Any picture in the entries is to be skipped, while everything else is transcribed word for word.
Record excerpts: Begin
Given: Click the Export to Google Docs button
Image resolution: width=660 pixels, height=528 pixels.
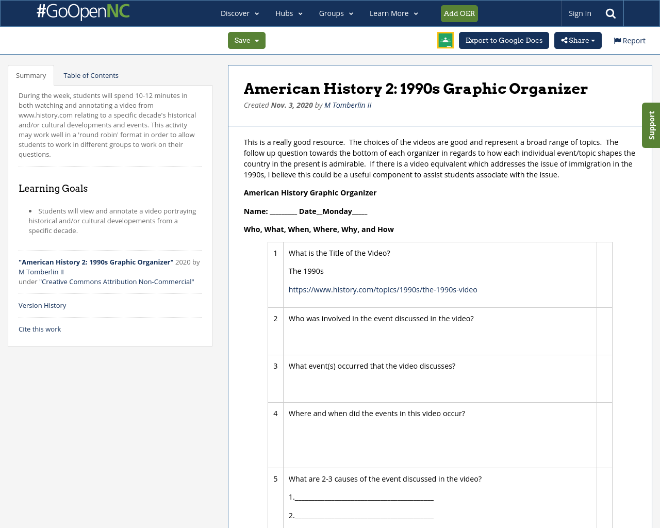Looking at the screenshot, I should tap(504, 40).
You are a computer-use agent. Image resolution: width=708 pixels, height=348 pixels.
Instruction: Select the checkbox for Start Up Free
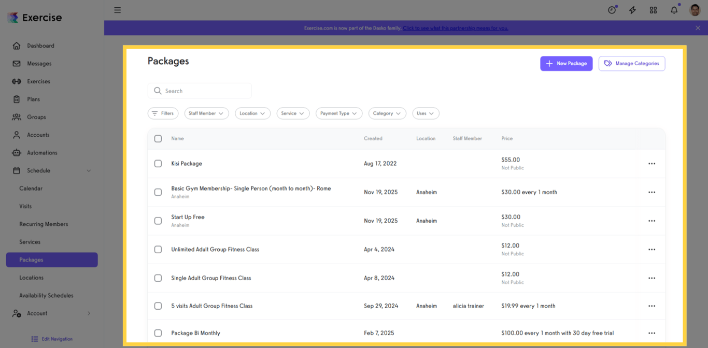coord(158,220)
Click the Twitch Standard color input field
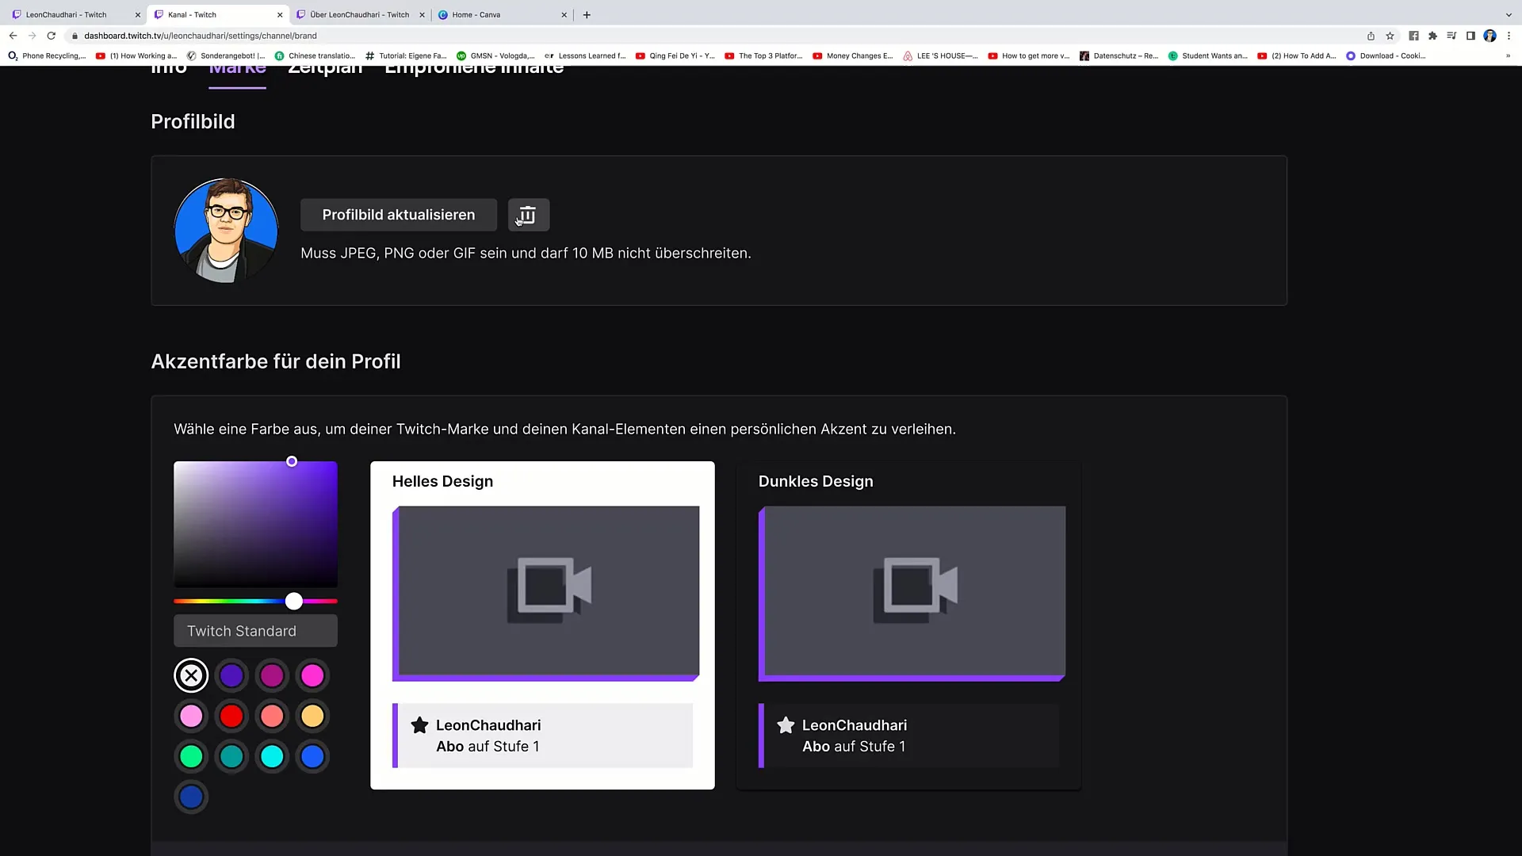1522x856 pixels. pos(255,631)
Record excerpts: End
### Final answer
Given: Click the Export to Google Docs button
Image resolution: width=660 pixels, height=528 pixels.
Looking at the screenshot, I should tap(504, 40).
You are a computer-use agent. Image resolution: width=708 pixels, height=348 pixels.
Instruction: Select the checkbox for Start Up Free
coord(158,220)
Click the Twitch Standard color input field
1522x856 pixels. pos(255,631)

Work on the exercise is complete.